Peep / Day 61 of 64 / 09 July
I woke up today at 8am, and I had breakfast at the hostel once again. This included breakfast is really handy: I got some pancakes with bacon and a coffee.
Our tour began with a small and stereotypical English alley, which our guide said acted as J.K. Rowling’s inspiration for the alleys in the Harry Potter series. From there, it was a short 10-minute walk to our next stop: Trafalgar Square and Nelson’s Column. One of the most iconic features of the column are the 4 “lions” pointing away from the base of the column. Now, lions is in inverted commas because calling them “lions” wouldn’t be true to history. As the columns were built before zoos and the Animal Planet even existed, the sculptor of the Nelson’s Column “lions” didn’t have a proper point of reference for what a lion actually looked like. He had never seen a look before, so, like any sane artist, he used his dogs as a reference instead. And true enough, if you stare at the 4 “lions” up close and for long enough, they really do begin to resemble little doggos.
Pride themed traffic lights in the Trafalgar Square area!
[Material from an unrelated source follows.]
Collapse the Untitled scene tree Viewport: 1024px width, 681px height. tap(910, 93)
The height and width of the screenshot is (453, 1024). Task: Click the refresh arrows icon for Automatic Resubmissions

After Trafalgar Square, we headed to The Mall, the iconic red-paved road that leads to Buckingham Palace. Along the way, we passed by Admiralty House and St James’ Palace. And while we were at St James’ Palace, a cavalry parade passed by us too. We waited at St James’ Palace for the daily changing of the guard, but after about 15 minutes, our guide got word that the parade was cancelled for the day: something about a broken down motorcycle escort.
So, we moved on to Buckingham Palace. After we were all done taking photos of the palace, we headed to our final destination: the Palace of Westminster and the Queen Elizabeth Tower, also commonly and incorrectly called Big Ben. The tour ended at 1pm, and from Westminster, I left for the suburb of Croydon.
Why was I going to some random suburb of London? Because Croydon is the setting for probably the best British TV series of all time: Peep Show. And I was going on a pilgrimage to the building that the main characters lived in on the show: Apollo House, known in real life as Zodiac Court. If you’ve never even heard of Peep Show before this, I highly recommend that you fire up YouTube or Netflix right now and check it out. Forget this blog, Peep Show is way more entertaining.
Some of my favourite scenes from this brilliant show.
I still can’t believe this building actually exists.
Anyway, after my little fanboy moment, I had lunch at a cool container park inspired venue: Boxpark Croydon. I ordered some fish and chips.
After lunch, I hopped onto a train and headed back to London. I alighted at London Bridge Station and walked to The Monument to the Great Fire of London, which I reached at 4pm. The Monument is a climbable column that was built to commemorate the Great Fire of London. Why is it climbable is the main question I want to ask here. I climbed to the top, and sure there were amazing views, but I totally obliterated my calves and thighs in the process. Still, at only 5 GBP, it’s probably the cheapest observation point in the whole of London.
From the Monument, I made my way to Westminster Pier to board my City Cruises boat tour of the Thames. The river cruise started at around 5pm, and it took us an hour to reach the end point of the tour, Greenwich Pier. Along the way, the friendly crew pointed out all the important landmarks along the Thames, including the towers of Canary Wharf and the old houses that once served as warehouses.
For my final stop of the day, I headed to the Royal Observatory Greenwich, which serves as the reference point for GMT/UTC +0. In fact, the Royal Observatory IS GMT/UTC +0. I arrived at the Observatory at 6.20pm and spent some time there admiring the view. The hill the Observatory is situated on gives you a nice panoramic view of the city below.
To end a beautiful day, I had a dinner of bangers and mash and a pint of beer at a local pub. Once I was done with dinner, I headed back to Paddington to get some rest.